PROBLEM SET
• 1. Answer these questions using the essay on fentanyl myths below:
(a) In what year did the writer quit heroin?
(b) According to the essay, how many Americans have lost someone to an overdose?
(c) What did a police department in Arkansas tell shoppers to do in 2017?
• 2. Transcribe word for word the portion of the essay on fentanyl myths that opens with the words "Friends and family" and closes with "is only rising.".

PASSAGE TO READ
The Truth About Fentanyl Is Scary Enough. Myths About It Don’t Help

Friends and family members of people who have died from overdoses in Broome County gather for an annual memorial, August 19, 2023, in downtown Binghamton, N.Y. Credit - Andrew Lichtenstein—Corbis/Getty Images

The bowling ball on my chest is always heaviest at 3 a.m. Its steady pressure pushes me out of sleep most mornings before the sun rises on either coast. I could set my alarm by it, but I don’t need to. Wherever I wake up—in hotel rooms, at friends’ houses, or in the home I share with my husband—the bowling ball is there, in the pocket right between my ribs and a little bit north of my stomach.

When the weight wakes me up in the morning, it’s never for a good reason. Every day, I talk to friends, parents, loved ones, and peer workers as they face yet another unspeakable tragedy. One in ten Americans has lost someone to an overdose, and that number is only rising.

An entire generation is dying off, as though killed by a plague that nobody is brave enough to name.

There are no words for these losses—these deaths. What I felt in the beginning—the hot anger and outrage that fueled my advocacy, pushing for bipartisan legislative solutions and distributing lifesaving naloxone—has faded to a dull ache that sits in my body and never goes away.

It feels like grief. Or maybe, heartbreak.

There is no bad time to stop using heroin, but I am positive that I quit at exactly the right moment. In 2014, I was at the tail end of my chaotic drug use.  After years of living on and off the streets, I was in bad shape.

I know that, had I continued to use heroin, I would be dead today. Years after entering recovery, I need more than my fingers and toes to count the number of people I know who lost their lives to fentanyl. Within the past few years, that number has increased exponentially; it seems like fentanyl is in everything, from cocaine to fake prescription pills to bags of heroin. Fentanyl has no discernible taste, smell, or color. The only way to tell if your substances are tainted with it is to test them—how many people living on the streets like I did, or planning to party with their friends, actually do that?


There are a lot of misconceptions swirling around fentanyl. Some law enforcement agencies believe it is a weapon of mass destruction that kills indiscriminately, like poisons or anthrax. Every September and October, like clockwork, some TV anchors tell viewers that drug dealers are lacing Halloween candy with it. Laypeople have been told not to pick up stray dollar bills off the ground because any bill could have fentanyl on it and cause them to OD. In 2017, a police department in Arkansas told shoppers to wipe down grocery carts because fentanyl residue might be on the handle. A firefighter once told me he would not give CPR to someone overdosing because he might OD himself if the victim’s sweat got in his mouth.

All of this is complete bullsh*t.

People believe these sorts of myths and urban legends because they are afraid. Maybe they’ve lost friends and loved ones to addiction and overdose, and they are grieving. Maybe it’s plain old ignorance. But the truth about fentanyl is scary enough without these fantasies and fairy tales. In order to prevent more people from dying, we have to be honest about what we’re up against.

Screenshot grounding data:
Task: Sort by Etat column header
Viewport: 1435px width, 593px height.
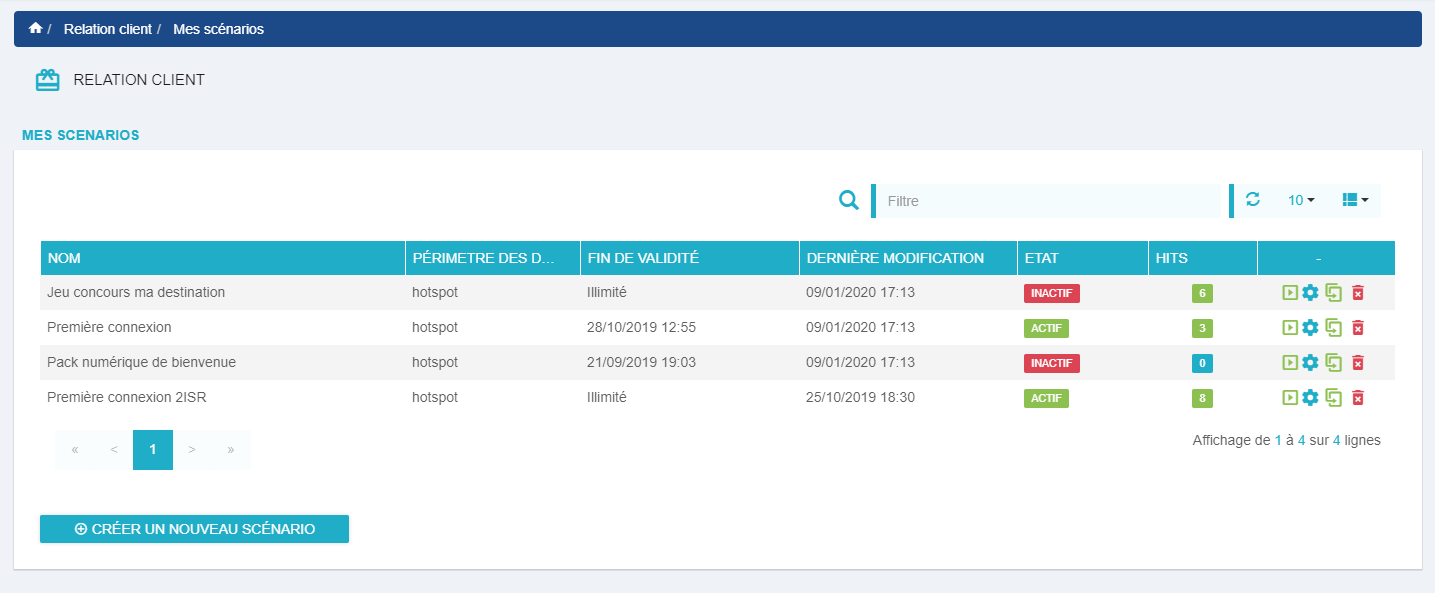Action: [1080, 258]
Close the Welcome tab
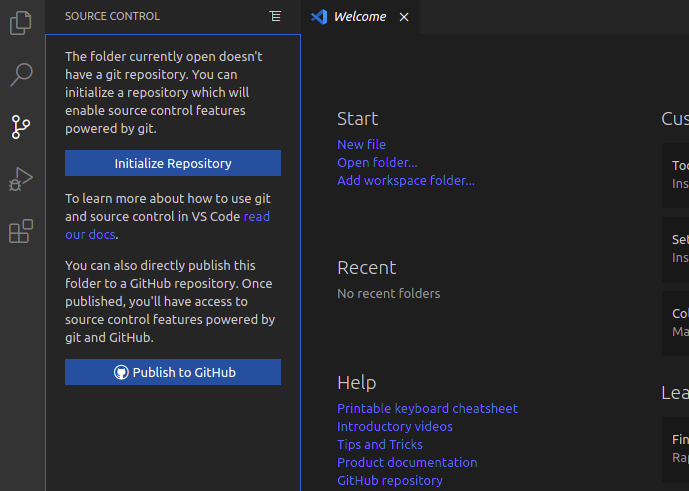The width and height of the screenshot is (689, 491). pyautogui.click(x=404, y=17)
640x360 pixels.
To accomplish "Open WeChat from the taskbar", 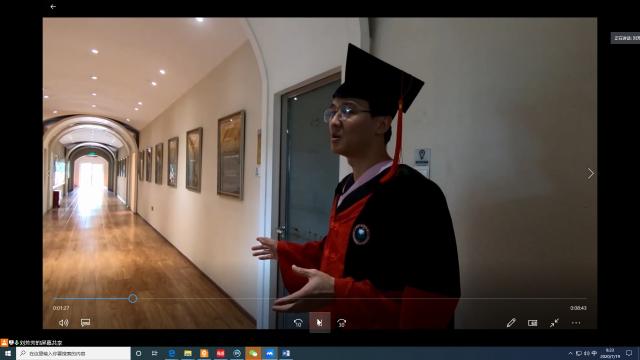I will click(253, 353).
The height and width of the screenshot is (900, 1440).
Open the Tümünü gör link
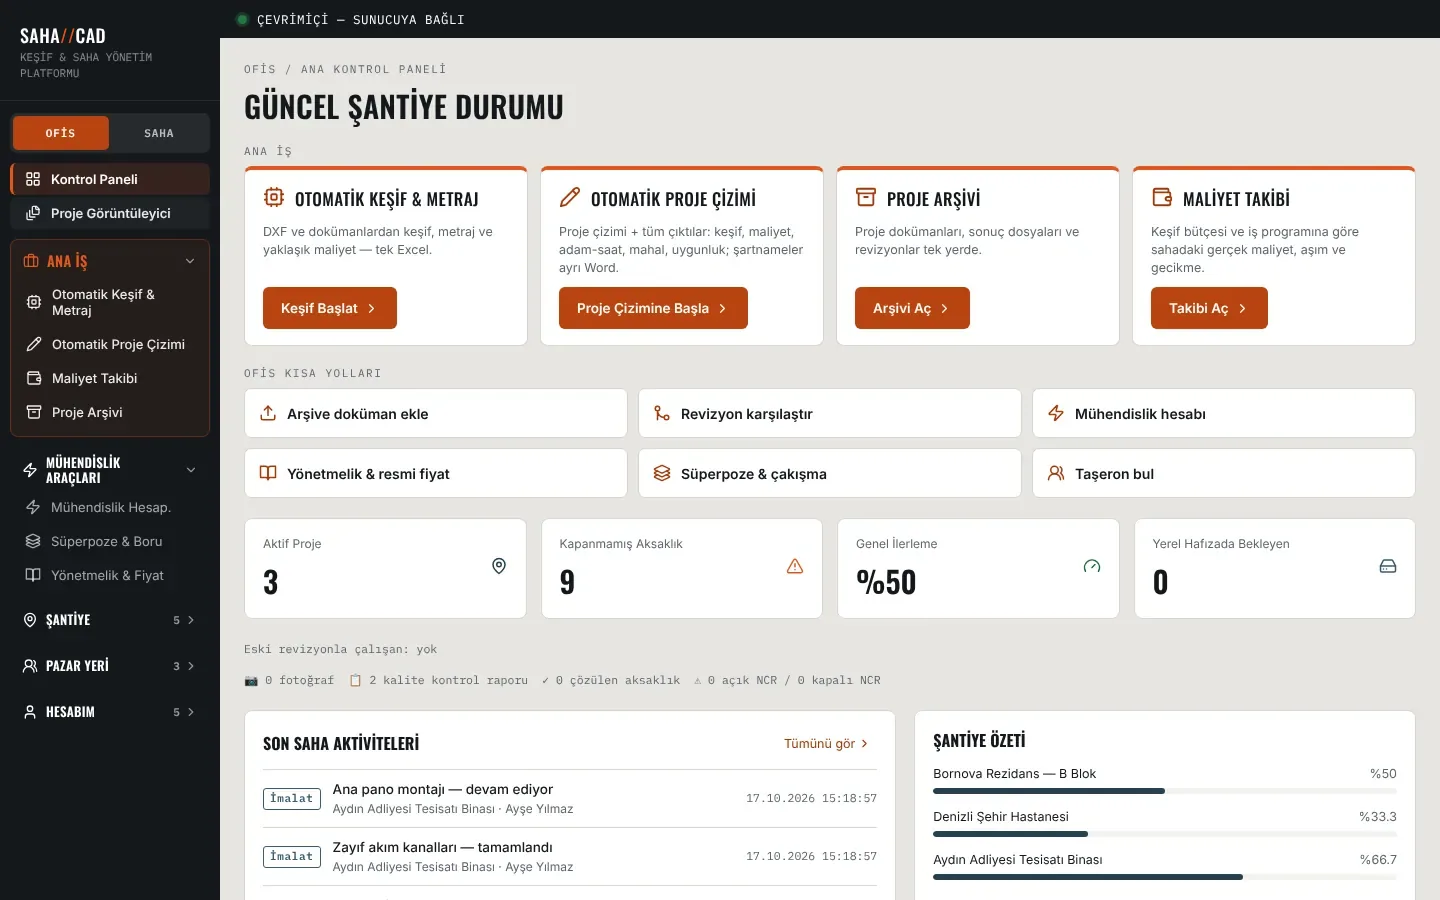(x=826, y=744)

ANSWERS BELOW
• 1.
(a) 2014
(b) One in ten
(c) Wipe down grocery carts because fentanyl residue might be on the handle

• 2.
Friends and family members of people who have died from overdoses in Broome County gather for an annual memorial, August 19, 2023, in downtown Binghamton, N.Y. Credit - Andrew Lichtenstein—Corbis/Getty Images

The bowling ball on my chest is always heaviest at 3 a.m. Its steady pressure pushes me out of sleep most mornings before the sun rises on either coast. I could set my alarm by it, but I don’t need to. Wherever I wake up—in hotel rooms, at friends’ houses, or in the home I share with my husband—the bowling ball is there, in the pocket right between my ribs and a little bit north of my stomach.

When the weight wakes me up in the morning, it’s never for a good reason. Every day, I talk to friends, parents, loved ones, and peer workers as they face yet another unspeakable tragedy. One in ten Americans has lost someone to an overdose, and that number is only rising.